** What the task requires **
Among the records, which lines include "link"? List them.

(Extracted data entries)
________________
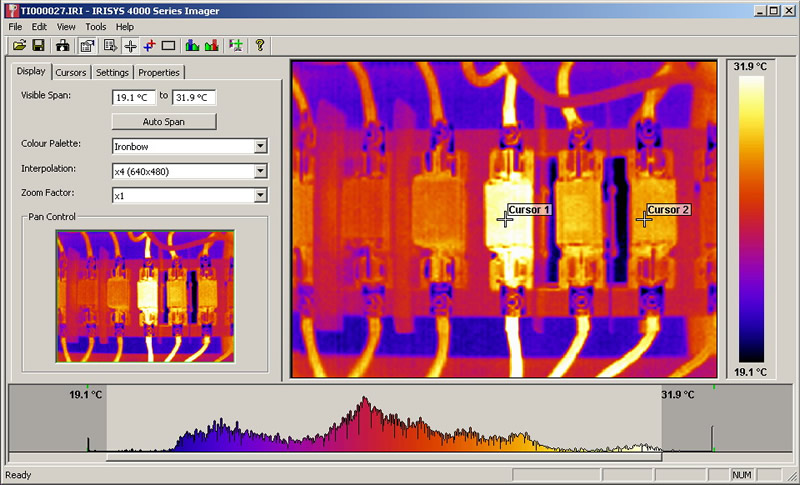Click the yellow question mark help icon
The width and height of the screenshot is (800, 485).
point(260,45)
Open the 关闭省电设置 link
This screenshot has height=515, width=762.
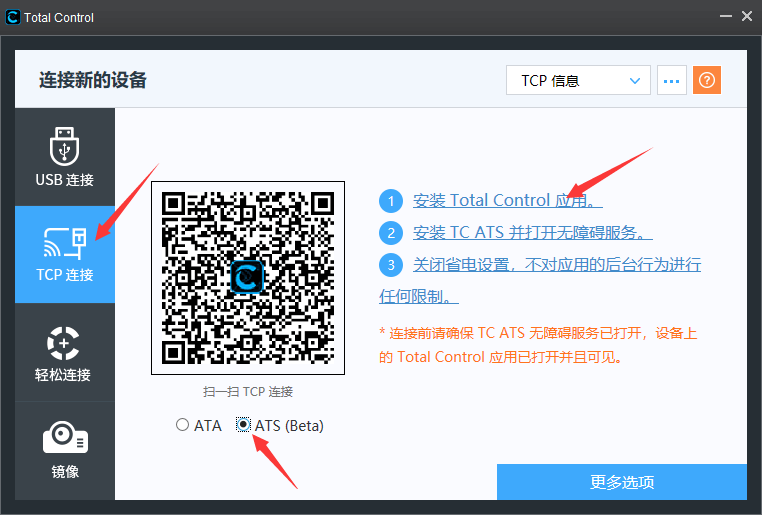coord(540,280)
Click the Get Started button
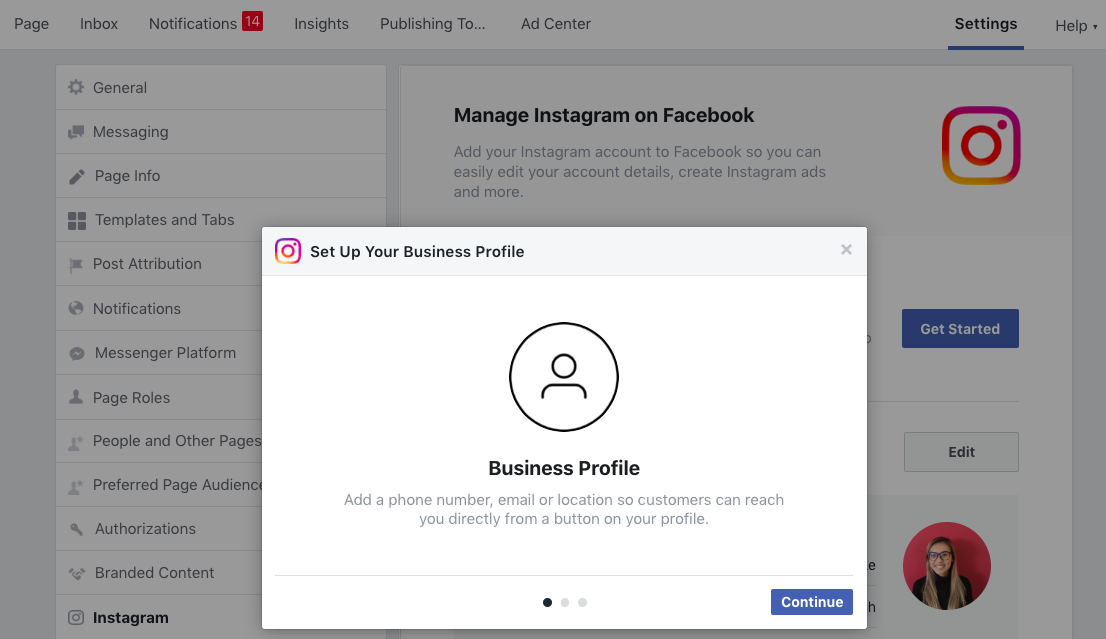The height and width of the screenshot is (639, 1106). pos(960,329)
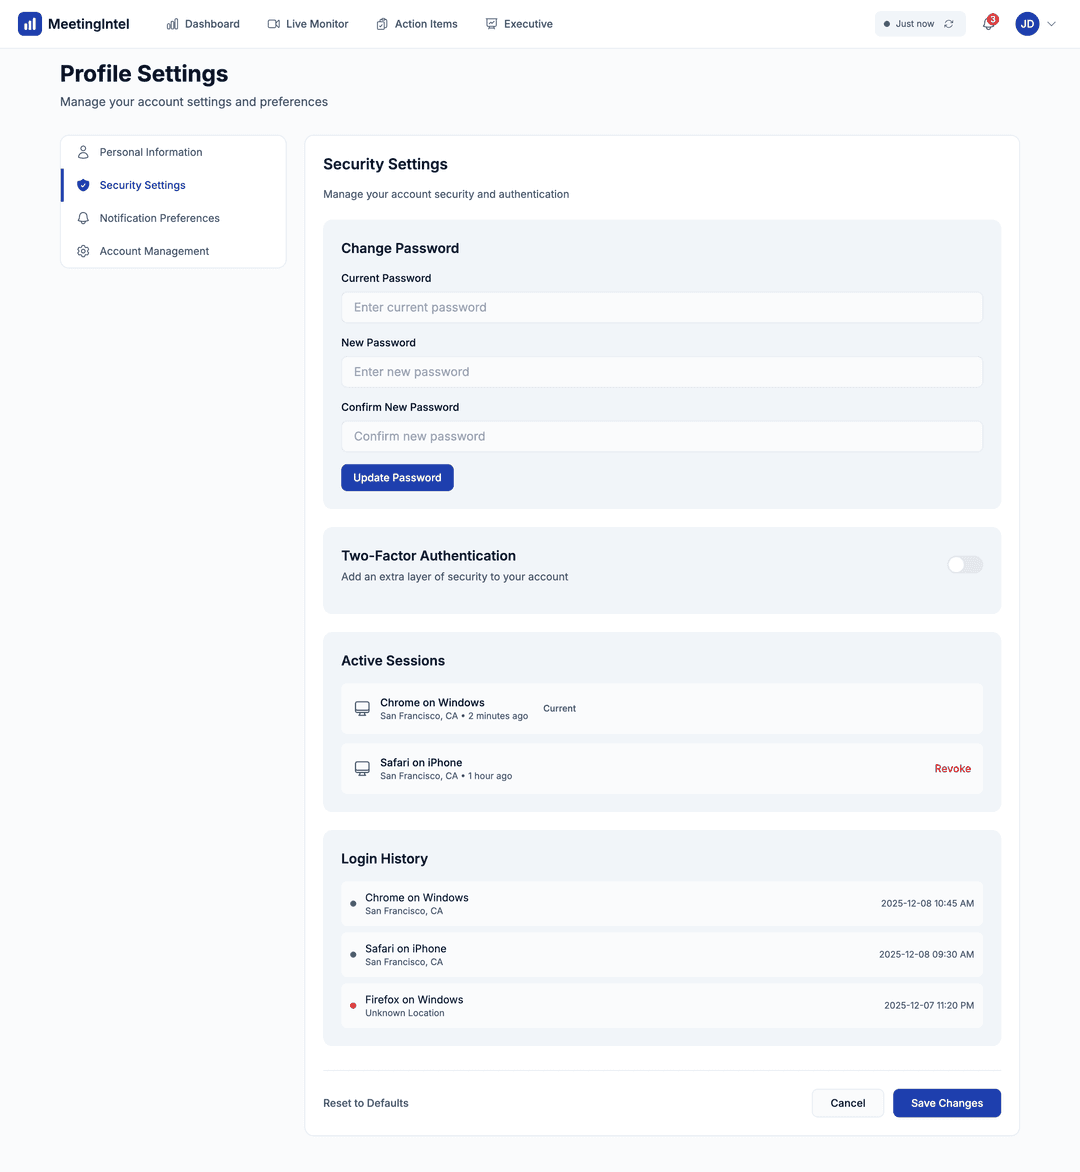This screenshot has height=1172, width=1080.
Task: Click the Security Settings shield icon
Action: pyautogui.click(x=83, y=185)
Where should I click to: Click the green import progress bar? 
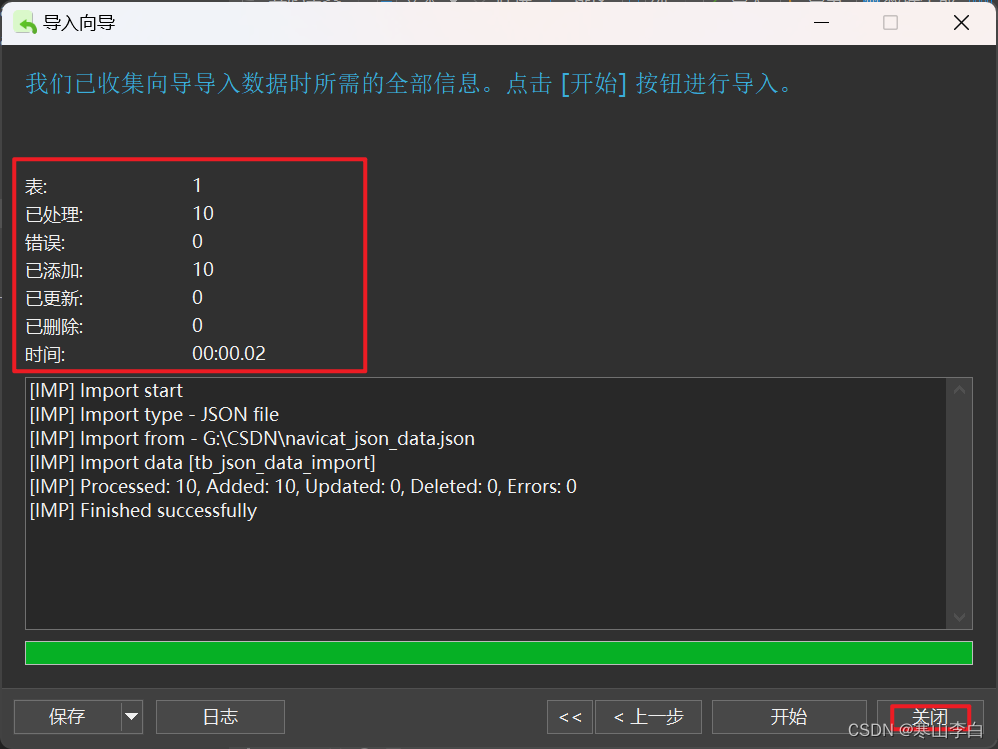pos(498,652)
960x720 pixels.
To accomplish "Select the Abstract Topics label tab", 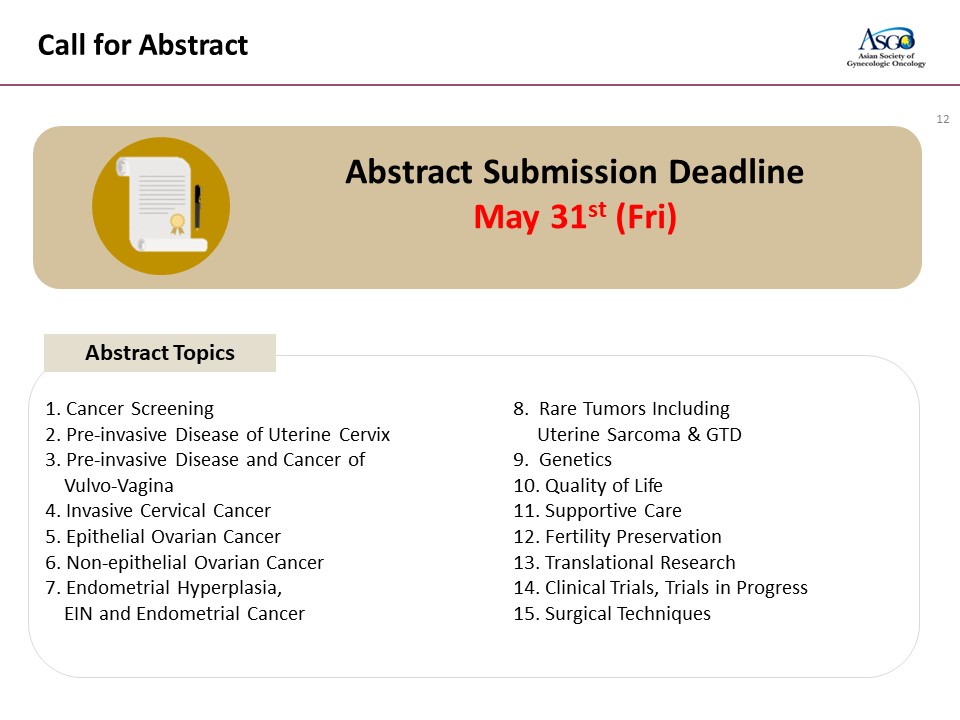I will point(160,353).
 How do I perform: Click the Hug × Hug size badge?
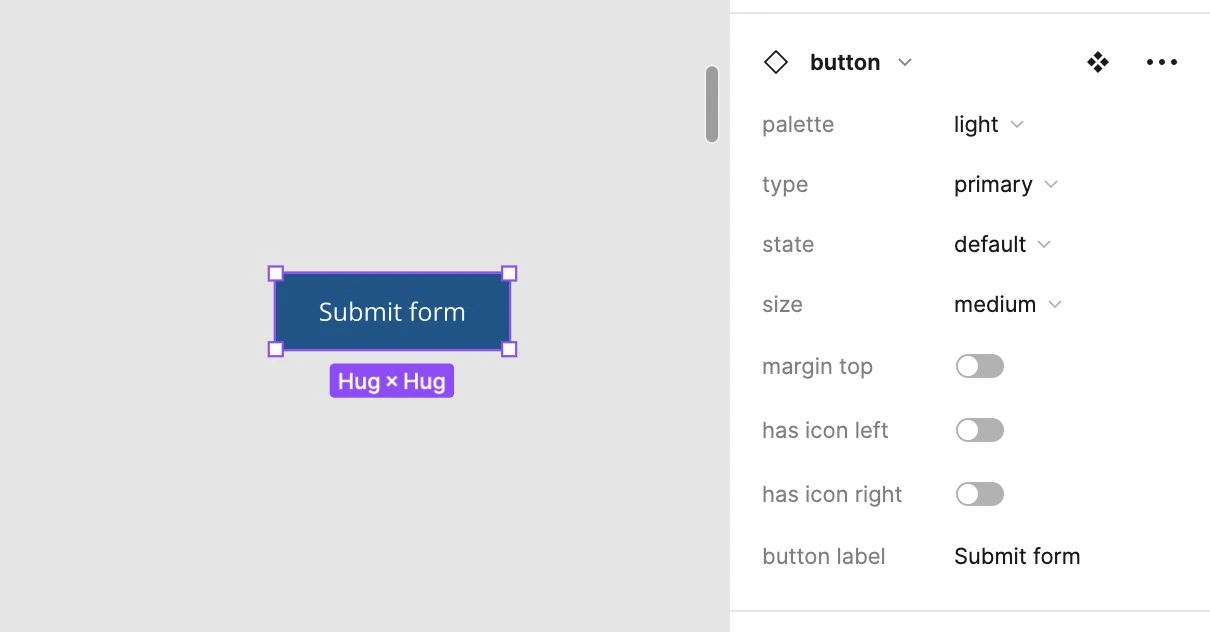pyautogui.click(x=391, y=381)
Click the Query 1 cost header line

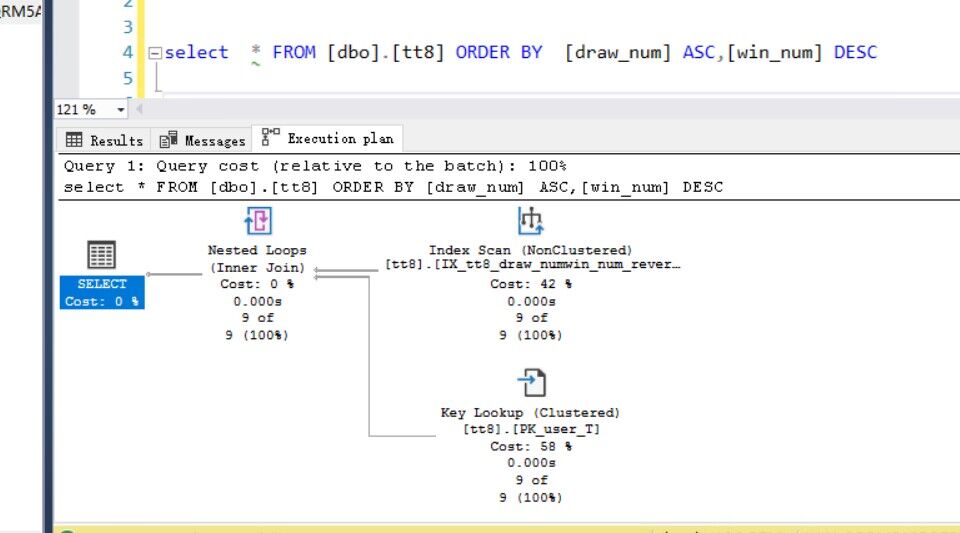click(x=315, y=166)

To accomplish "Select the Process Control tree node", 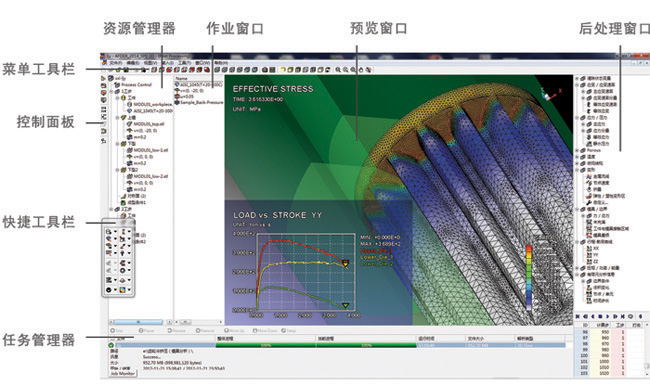I will coord(136,85).
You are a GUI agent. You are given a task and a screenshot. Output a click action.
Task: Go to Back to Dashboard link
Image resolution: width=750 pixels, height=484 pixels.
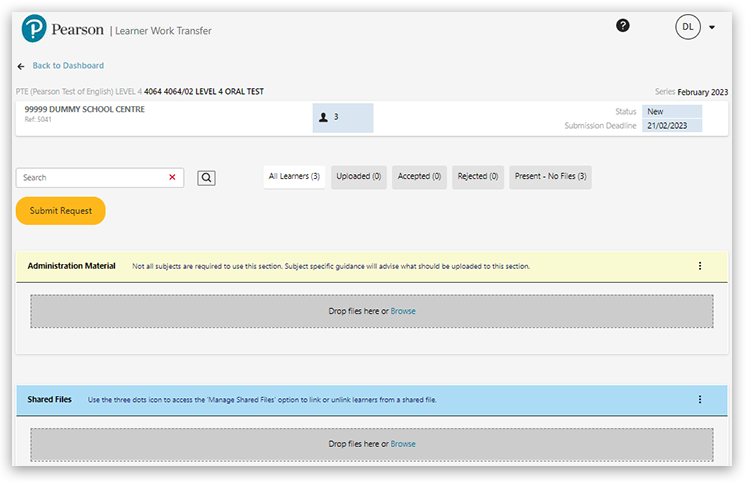pyautogui.click(x=68, y=66)
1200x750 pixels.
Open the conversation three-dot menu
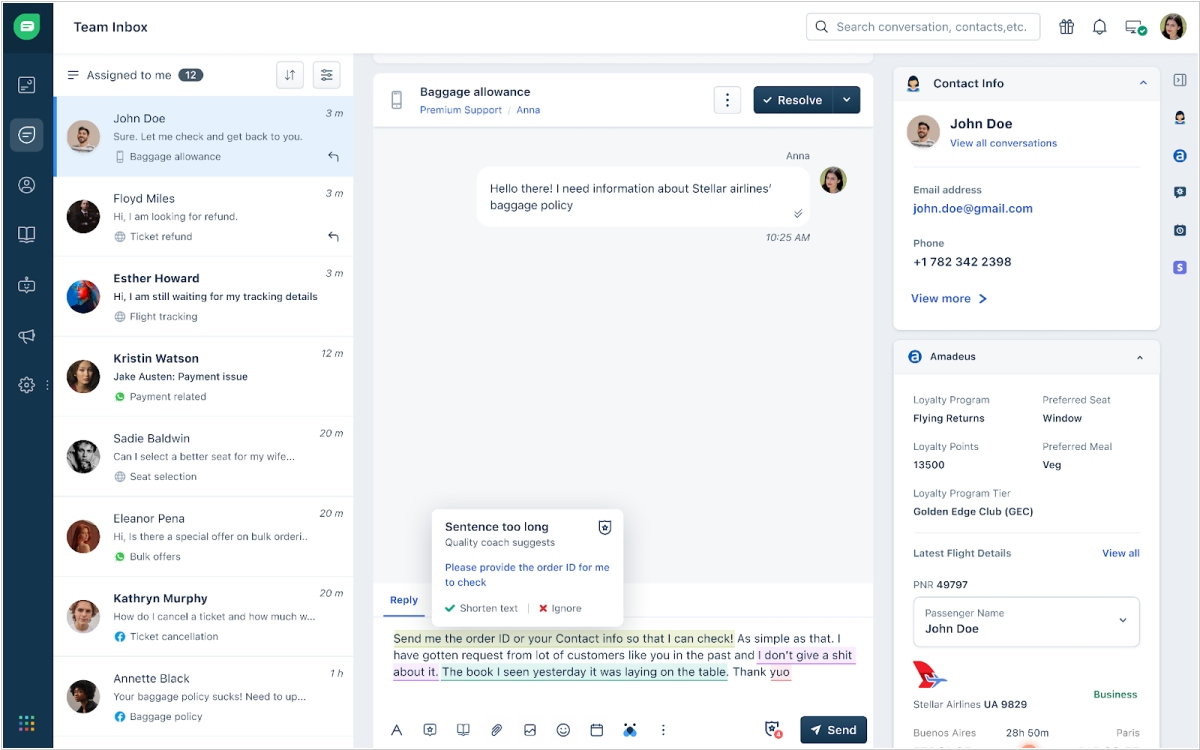727,100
________________
** Response box **
Open the 关闭省电设置 link
Task: Go to Back to Dashboard link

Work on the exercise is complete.